Exercises to complete:
(A) Repeat the privacy considerations section word for word, starting with "Note, however, that" and going on through "functions are meaningless.".
(B) According to the privacy considerations section, what must an authentication service possess for any request that it signs?
(C) List, one per line, every sentence in the second paragraph of the privacy considerations section, the paragraph that begins "Note, however".

Extracted text:
** BEGIN **

13.  Privacy Considerations

   The identity mechanism presented in this draft is compatible with the
   standard SIP practices for privacy described in RFC3323 [3].  A SIP
   proxy server can act both as a privacy service and as an
   authentication service.  Since a user agent can provide any From
   header field value which the authentication service is willing to
   authorize, there is no reason why private SIP URIs which contain
   legitimate domains (e.g., sip:anonymous@example.com) cannot be signed
   by an authentication service.  The construction of the Identity
   header is the same for private URIs as it is for any other sort of
   URIs.

   Note, however, that an authentication service must possess a
   certificate corresponding to the host portion of the addr-spec of the
   From header field of any request that it signs; accordingly, using
   domains like 'invalid.net' will not be possible for privacy services
   that also act as authentication services.  The assurance offered by
   the usage of anonymous URIs with a valid domain portion is "this is a
   known user in my domain that I have authenticated, but I am keeping
   their identity private".  The use of the domain 'invalid.net' implies
   that no corresponding authority for the domain can exist, and as a
   consequence, authentication service functions are meaningless.

** END **

Items:
** BEGIN **

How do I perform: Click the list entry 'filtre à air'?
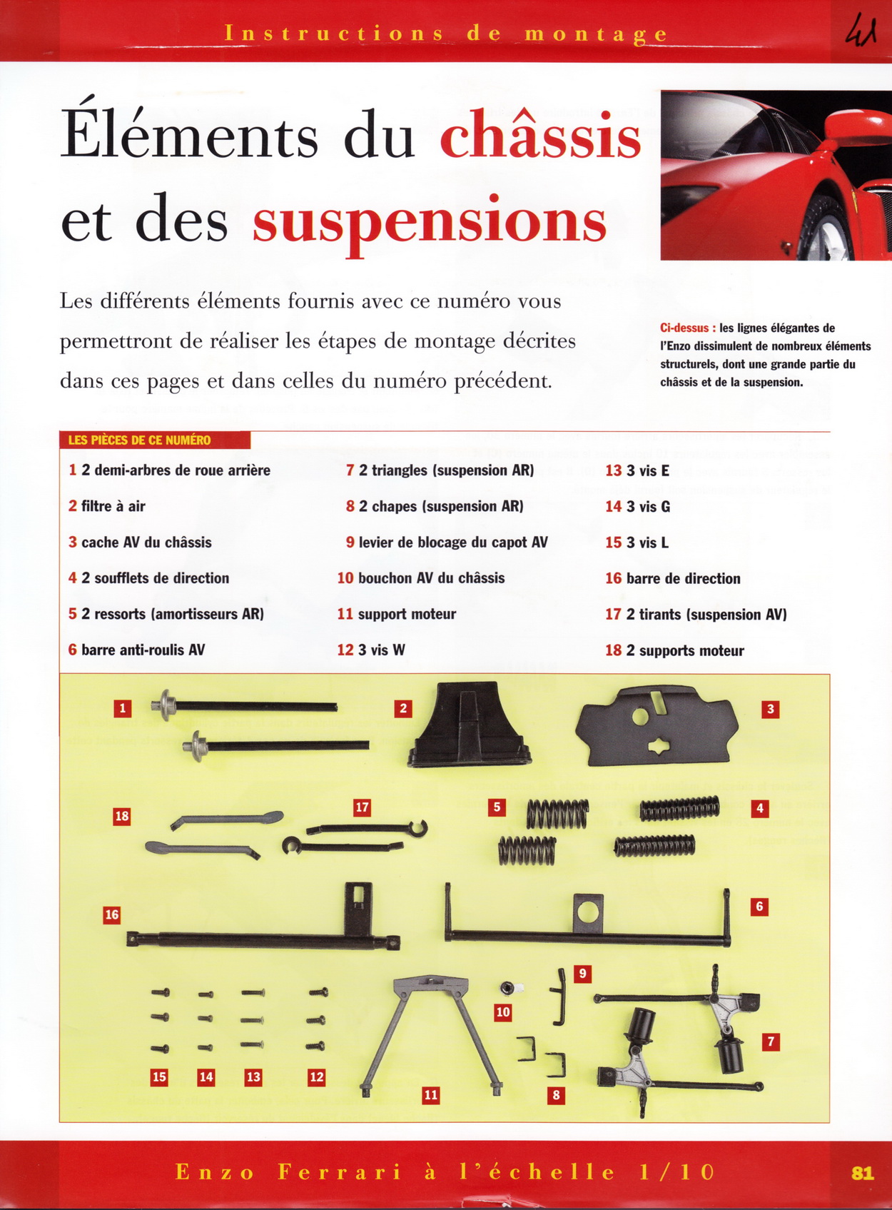(x=107, y=506)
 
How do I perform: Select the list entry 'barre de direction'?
(x=673, y=578)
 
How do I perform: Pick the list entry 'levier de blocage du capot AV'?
(x=447, y=543)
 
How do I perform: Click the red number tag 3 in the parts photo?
(x=771, y=710)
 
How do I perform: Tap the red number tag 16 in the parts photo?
(x=112, y=914)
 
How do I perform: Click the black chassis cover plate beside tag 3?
(x=657, y=726)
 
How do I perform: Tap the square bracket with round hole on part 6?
(x=588, y=913)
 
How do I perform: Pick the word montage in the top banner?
(x=596, y=34)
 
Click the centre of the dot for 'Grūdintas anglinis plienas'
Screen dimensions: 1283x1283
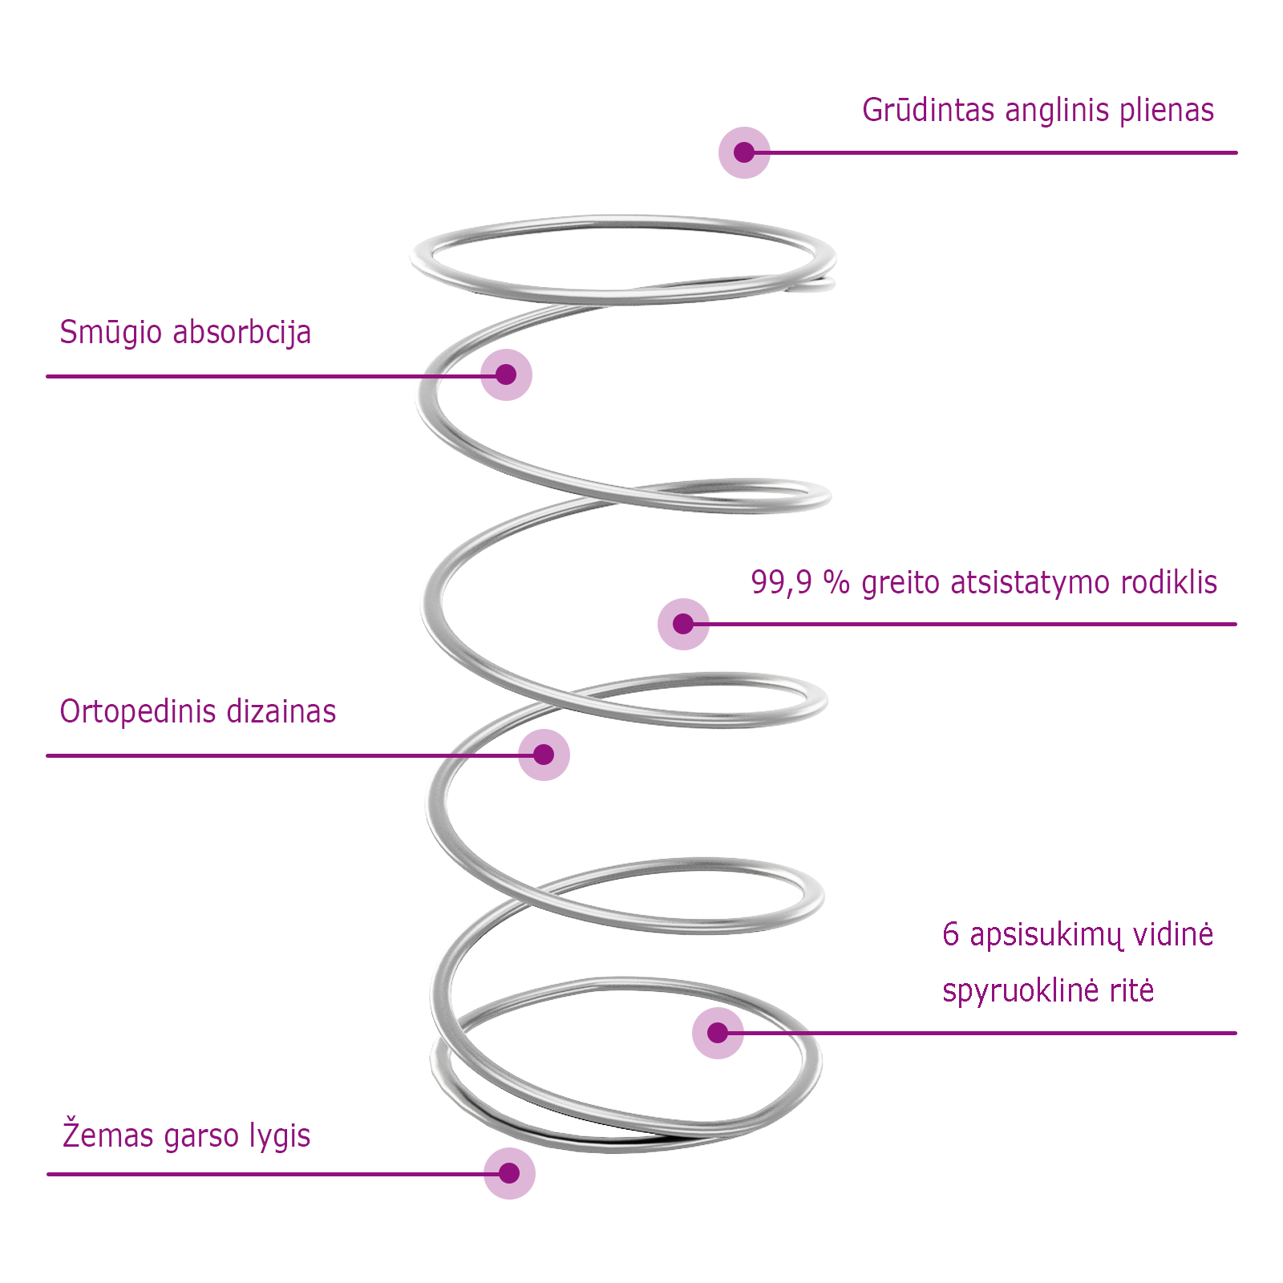(744, 152)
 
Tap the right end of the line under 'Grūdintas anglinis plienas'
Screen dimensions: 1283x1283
(1236, 152)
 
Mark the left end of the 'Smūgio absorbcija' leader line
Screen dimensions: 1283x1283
(47, 376)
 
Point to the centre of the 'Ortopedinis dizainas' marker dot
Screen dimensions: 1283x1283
(544, 755)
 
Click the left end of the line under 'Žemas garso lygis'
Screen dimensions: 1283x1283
(48, 1174)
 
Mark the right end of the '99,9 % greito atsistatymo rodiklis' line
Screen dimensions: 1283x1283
(1236, 624)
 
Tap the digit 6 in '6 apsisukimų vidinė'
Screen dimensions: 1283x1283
(951, 934)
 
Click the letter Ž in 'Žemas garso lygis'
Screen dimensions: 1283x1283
(71, 1134)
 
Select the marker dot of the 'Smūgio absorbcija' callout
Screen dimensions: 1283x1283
(506, 374)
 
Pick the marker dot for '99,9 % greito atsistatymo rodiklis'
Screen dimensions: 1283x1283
(683, 624)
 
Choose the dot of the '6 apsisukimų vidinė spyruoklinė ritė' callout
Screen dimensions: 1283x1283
(718, 1033)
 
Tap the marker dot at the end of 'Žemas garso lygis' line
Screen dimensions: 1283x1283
(509, 1173)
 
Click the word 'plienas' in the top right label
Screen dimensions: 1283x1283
(1167, 111)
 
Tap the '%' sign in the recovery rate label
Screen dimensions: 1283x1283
(836, 583)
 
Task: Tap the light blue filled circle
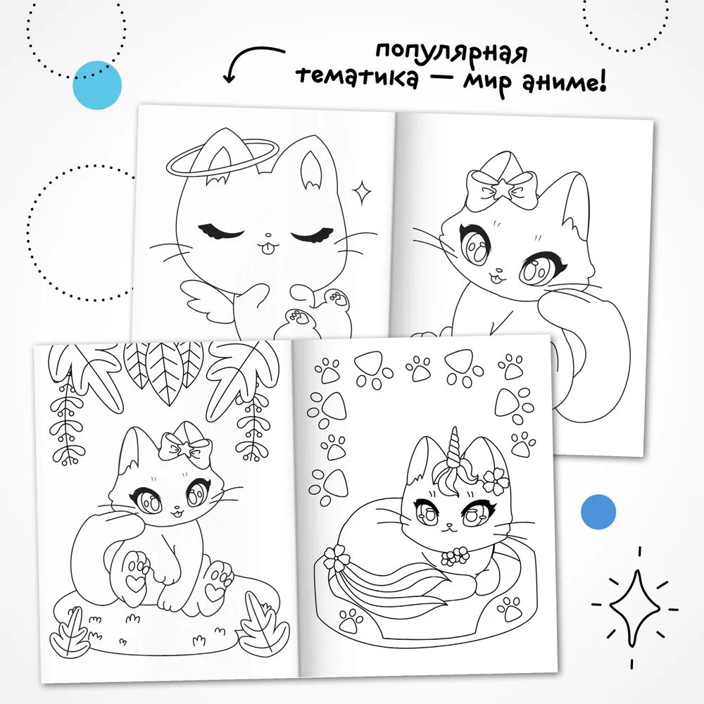pos(97,85)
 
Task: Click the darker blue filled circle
pos(598,512)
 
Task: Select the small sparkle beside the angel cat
pos(361,192)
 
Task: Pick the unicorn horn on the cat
pos(452,446)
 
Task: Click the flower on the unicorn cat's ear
pos(496,481)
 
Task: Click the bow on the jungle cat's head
pos(186,445)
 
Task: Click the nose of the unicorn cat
pos(449,524)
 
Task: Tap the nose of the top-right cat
pos(498,271)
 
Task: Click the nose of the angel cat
pos(268,235)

** END **

Answers given:
(A)
Note, however, that an authentication service must possess a
   certificate corresponding to the host portion of the addr-spec of the
   From header field of any request that it signs; accordingly, using
   domains like 'invalid.net' will not be possible for privacy services
   that also act as authentication services.  The assurance offered by
   the usage of anonymous URIs with a valid domain portion is "this is a
   known user in my domain that I have authenticated, but I am keeping
   their identity private".  The use of the domain 'invalid.net' implies
   that no corresponding authority for the domain can exist, and as a
   consequence, authentication service functions are meaningless.

(B) It must possess a certificate corresponding to the host portion of the addr-spec of the From header field of that request.

(C)
Note, however, that an authentication service must possess a certificate corresponding to the host portion of the addr-spec of the From header field of any request that it signs; accordingly, using domains like 'invalid.net' will not be possible for privacy services that also act as authentication services.
The assurance offered by the usage of anonymous URIs with a valid domain portion is "this is a known user in my domain that I have authenticated, but I am keeping their identity private".
The use of the domain 'invalid.net' implies that no corresponding authority for the domain can exist, and as a consequence, authentication service functions are meaningless.